Complete the following:
A: Reproduce word for word the portion of the passage on David Swensen starting with "Former students interviewed" and going on through "office BF Global.".
B: According to the passage on David Swensen, for how many years did he and Dean Takahashi teach the Investment Analysis seminar?

Document text:
------------------------

Swensen, who earned his PhD in economics from Yale in 1980, worked for Salomon Brothers and Lehman Brothers before returning to Yale in 1985 to run the investments office. As the CIO, he led the endowment into alternative investments like private equity, real estate, and hedge funds, creating a new model for endowment investing.

“David’s ideas reverberated beyond Yale as he revolutionized the landscape of institutional investing,” Salovey wrote. “His approach, which has become known as the ‘Yale Model,’ is now the standard for many university and foundation endowments.”

Outside of the investment office, Swensen taught classes at the university and regularly spoke to students at Yale’s residential colleges, including hosting famous beer and wine tasting events. On Monday, Swensen and his long-time No. 2 Dean Takahashi held the last class of the term for Investment Analysis, a seminar they taught for 35 years, according to the letter.

Former students interviewed by Institutional Investor in 2018 gushed about their old teacher, whose classes they remembered clearly even decades later. One former student, Kiele Neas, said she took two classes with Swensen, which then led to a summer internship at the investments office and Swensen serving as her senior thesis adviser. She now serves as a managing director at family office BF Global.

“His dedication to the institution and to mentoring people is really unparalleled,” she said in 2018. “I can’t think of another CIO who’s ever been as engaged on the campus, who’s taught classes and mentored students and advised on theses.”

------------------------

Dataset rows:
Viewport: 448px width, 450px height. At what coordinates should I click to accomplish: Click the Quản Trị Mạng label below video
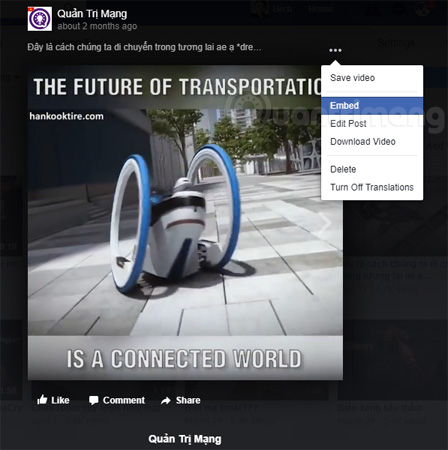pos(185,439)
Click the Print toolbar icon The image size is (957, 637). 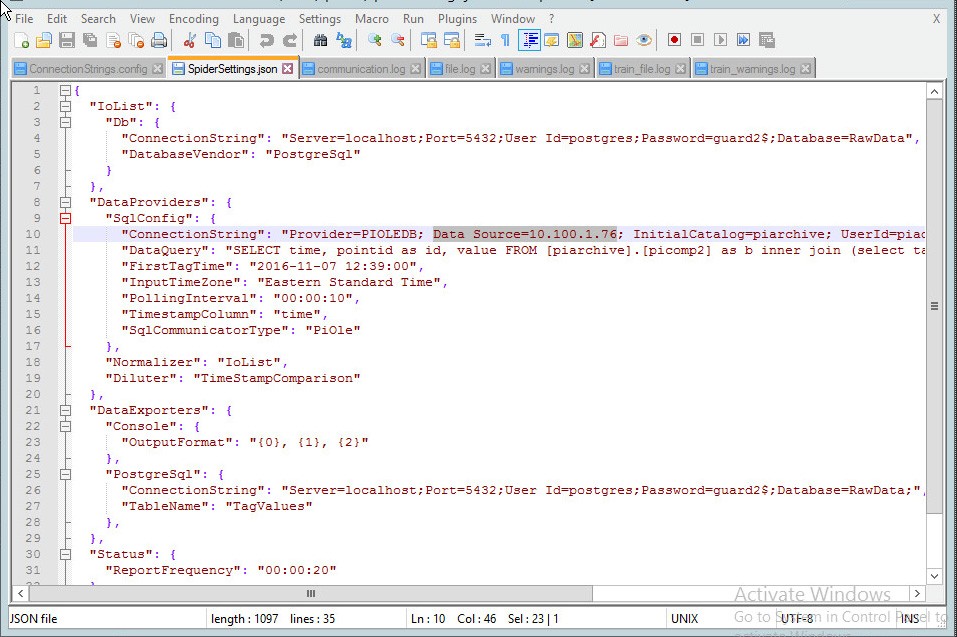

------------------------

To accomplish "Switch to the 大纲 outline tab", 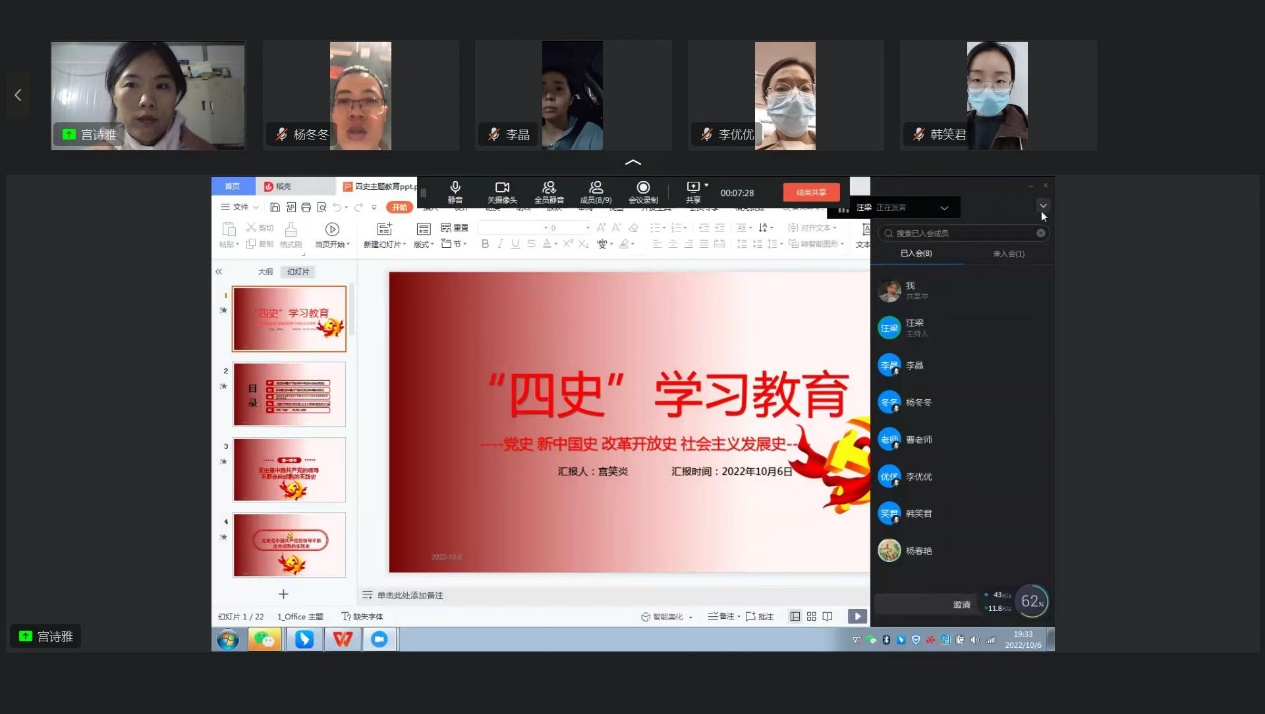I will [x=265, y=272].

------------------------

Answers given:
A:
Former students interviewed by Institutional Investor in 2018 gushed about their old teacher, whose classes they remembered clearly even decades later. One former student, Kiele Neas, said she took two classes with Swensen, which then led to a summer internship at the investments office and Swensen serving as her senior thesis adviser. She now serves as a managing director at family office BF Global.

B: 35 years.